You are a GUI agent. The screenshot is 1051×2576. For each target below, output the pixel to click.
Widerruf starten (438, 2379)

---

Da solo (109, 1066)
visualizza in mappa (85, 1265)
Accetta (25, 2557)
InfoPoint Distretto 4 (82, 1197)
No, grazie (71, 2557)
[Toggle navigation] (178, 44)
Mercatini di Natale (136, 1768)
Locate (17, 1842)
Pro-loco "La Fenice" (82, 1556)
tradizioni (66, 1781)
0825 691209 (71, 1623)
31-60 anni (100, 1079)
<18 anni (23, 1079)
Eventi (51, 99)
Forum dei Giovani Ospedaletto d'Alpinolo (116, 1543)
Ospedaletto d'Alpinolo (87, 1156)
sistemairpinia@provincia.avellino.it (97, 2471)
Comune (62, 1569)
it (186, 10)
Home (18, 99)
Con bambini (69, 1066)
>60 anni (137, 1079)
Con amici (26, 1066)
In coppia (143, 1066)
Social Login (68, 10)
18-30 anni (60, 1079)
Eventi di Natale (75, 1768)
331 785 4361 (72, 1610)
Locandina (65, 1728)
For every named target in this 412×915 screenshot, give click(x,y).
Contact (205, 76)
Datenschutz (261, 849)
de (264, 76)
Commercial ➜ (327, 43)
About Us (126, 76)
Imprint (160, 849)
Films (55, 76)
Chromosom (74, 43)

---

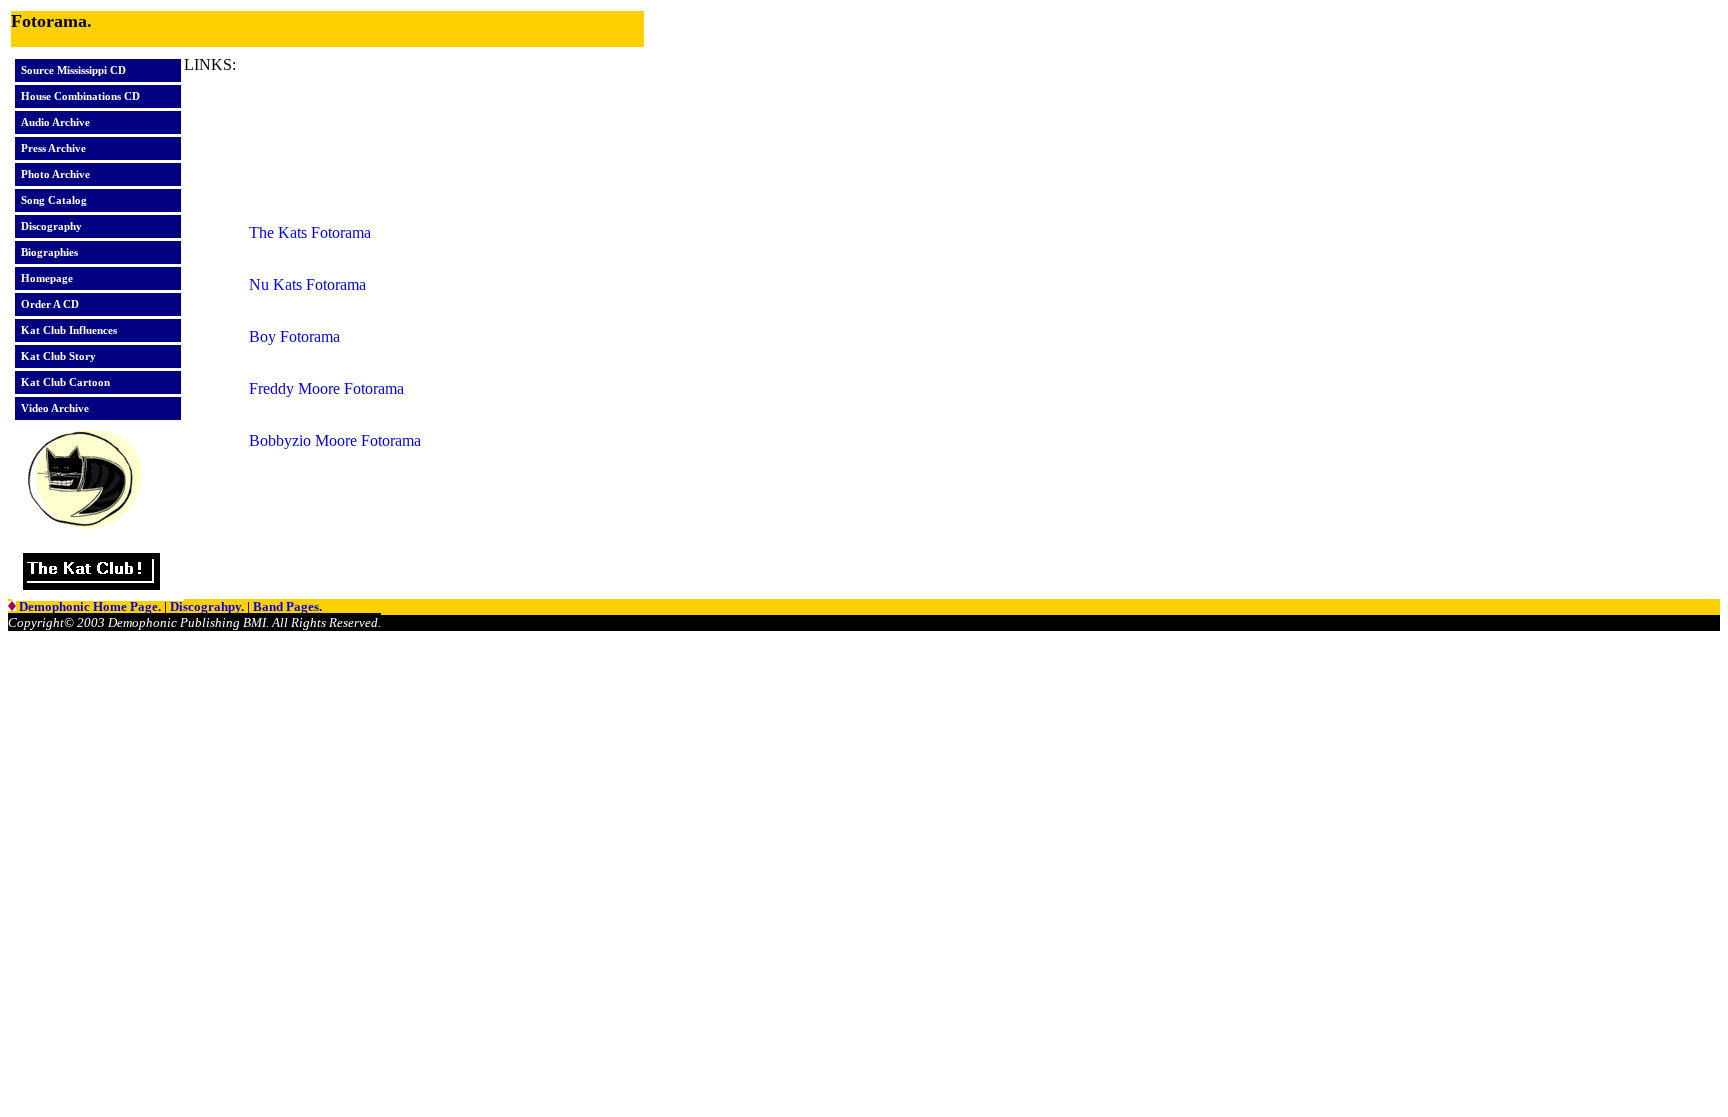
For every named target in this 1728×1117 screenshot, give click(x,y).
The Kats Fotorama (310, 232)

- Instructions for the task
From the records above, quote only the lines running from the line with "No, grazie (71, 2557)" to the line with "Chromosom (74, 43)", both lines included.

- Exercise output
No, grazie (71, 2557)
[Toggle navigation] (178, 44)
Mercatini di Natale (136, 1768)
Locate (17, 1842)
Pro-loco "La Fenice" (82, 1556)
tradizioni (66, 1781)
0825 691209 (71, 1623)
31-60 anni (100, 1079)
<18 anni (23, 1079)
Eventi (51, 99)
Forum dei Giovani Ospedaletto d'Alpinolo (116, 1543)
Ospedaletto d'Alpinolo (87, 1156)
sistemairpinia@provincia.avellino.it (97, 2471)
Comune (62, 1569)
it (186, 10)
Home (18, 99)
Con bambini (69, 1066)
>60 anni (137, 1079)
Con amici (26, 1066)
In coppia (143, 1066)
Social Login (68, 10)
18-30 anni (60, 1079)
Eventi di Natale (75, 1768)
331 785 4361 (72, 1610)
Locandina (65, 1728)
For every named target in this 412×915 screenshot, give click(x,y).
Contact (205, 76)
Datenschutz (261, 849)
de (264, 76)
Commercial ➜ (327, 43)
About Us (126, 76)
Imprint (160, 849)
Films (55, 76)
Chromosom (74, 43)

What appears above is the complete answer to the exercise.